- [LISTING]:
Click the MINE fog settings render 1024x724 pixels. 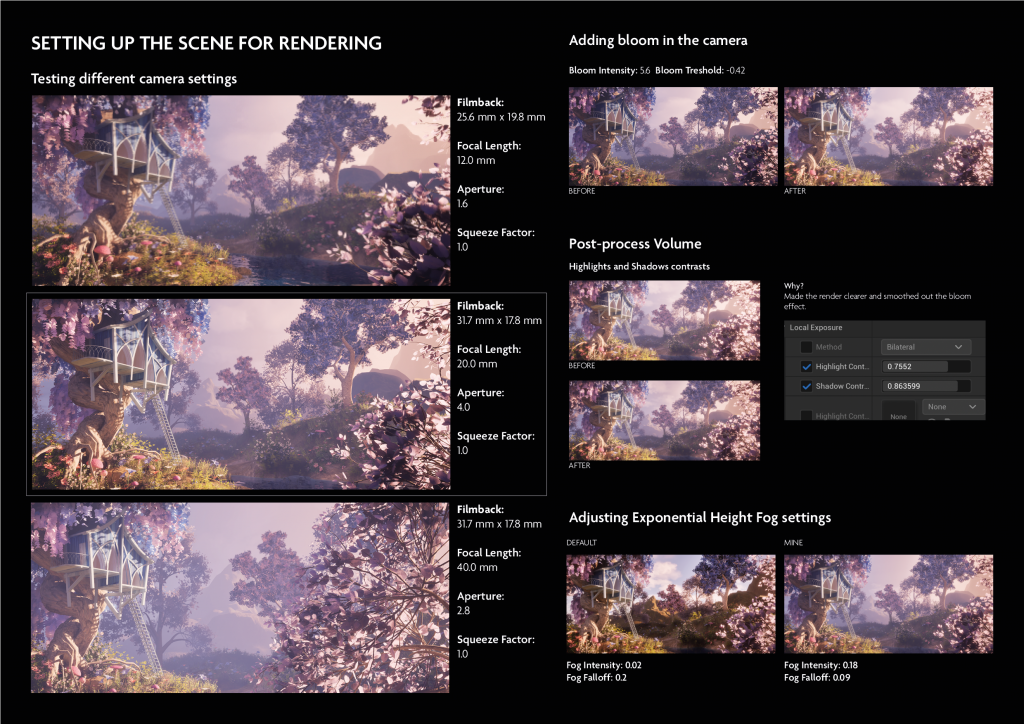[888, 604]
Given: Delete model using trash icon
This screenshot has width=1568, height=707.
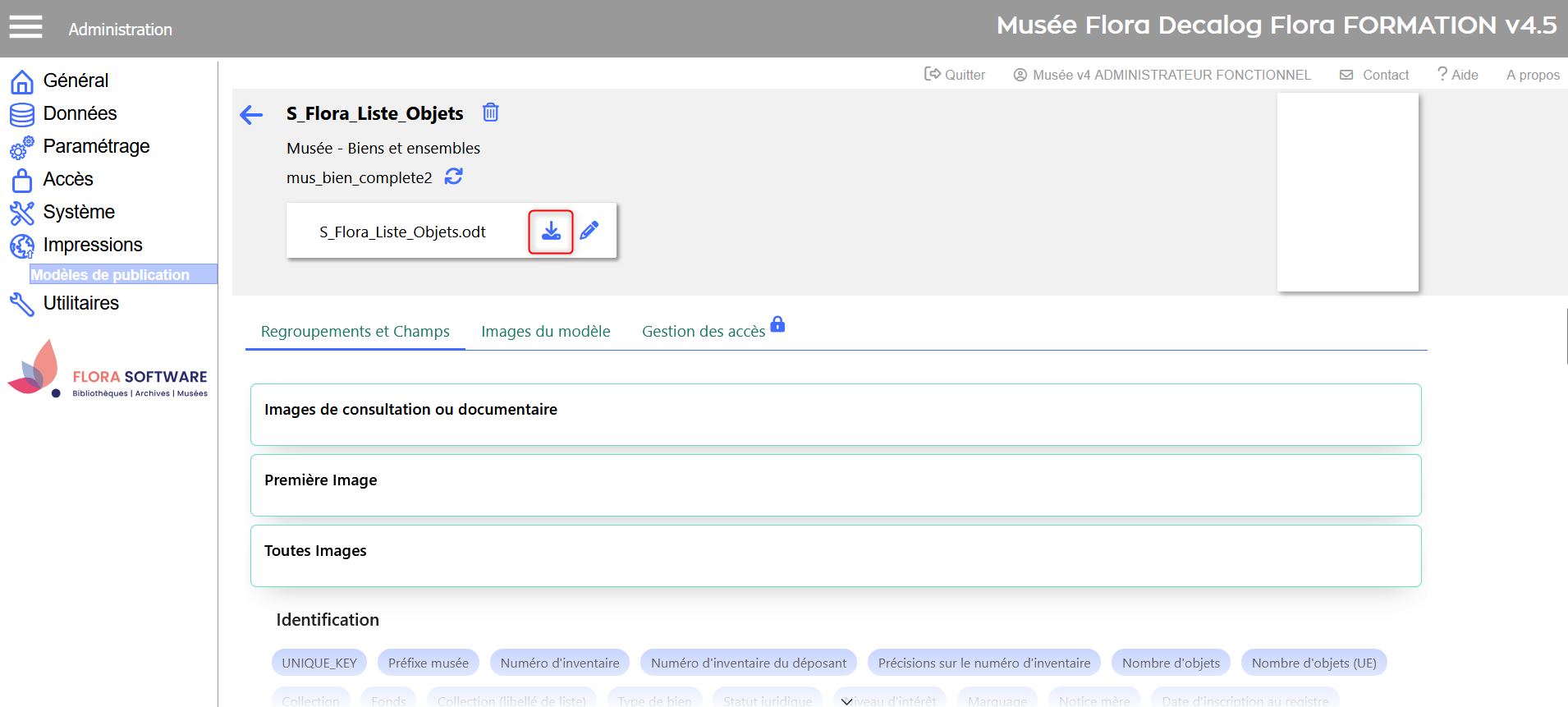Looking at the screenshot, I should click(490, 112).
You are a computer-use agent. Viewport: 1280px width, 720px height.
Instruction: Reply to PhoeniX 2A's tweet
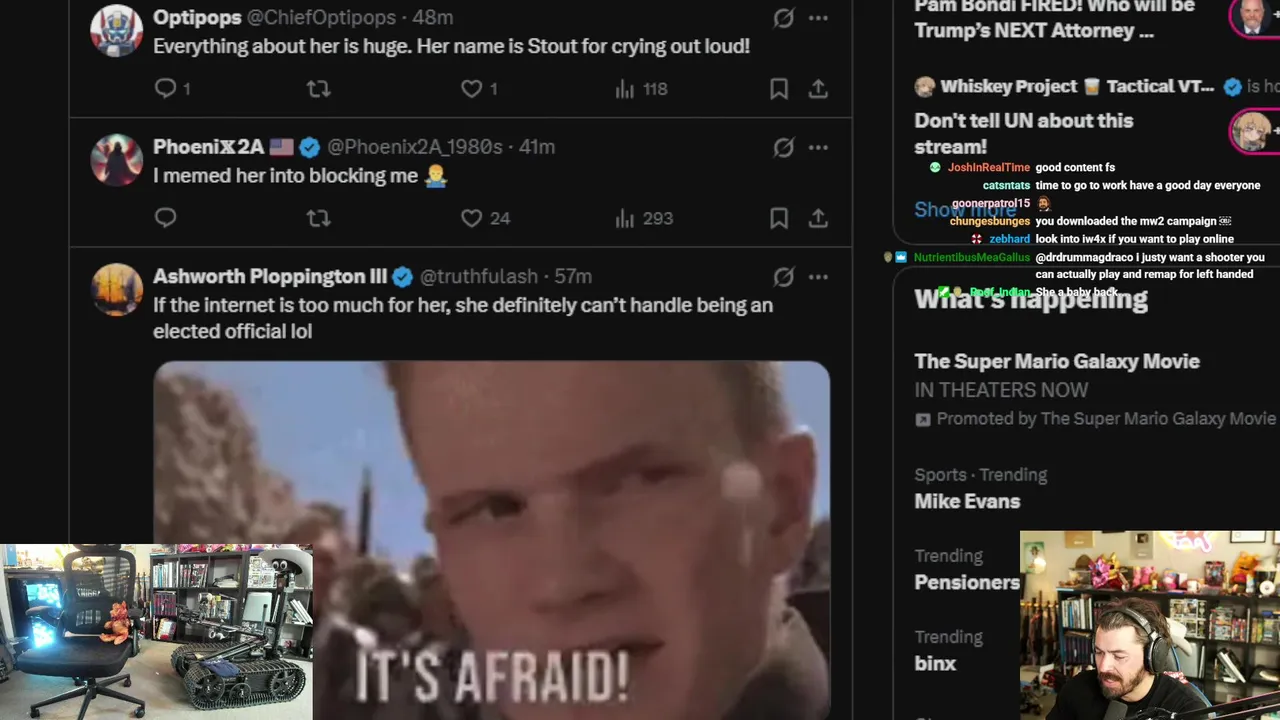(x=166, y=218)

- [WRITTEN PROBLEM]: List each line from the entries above that contains the string "height". Case must match exactly.

- [ANSWER FOR THIS EXERCISE]:
This screenshot has width=1568, height=707.
You are a computer-use agent. Viewport: 1280px width, 720px height.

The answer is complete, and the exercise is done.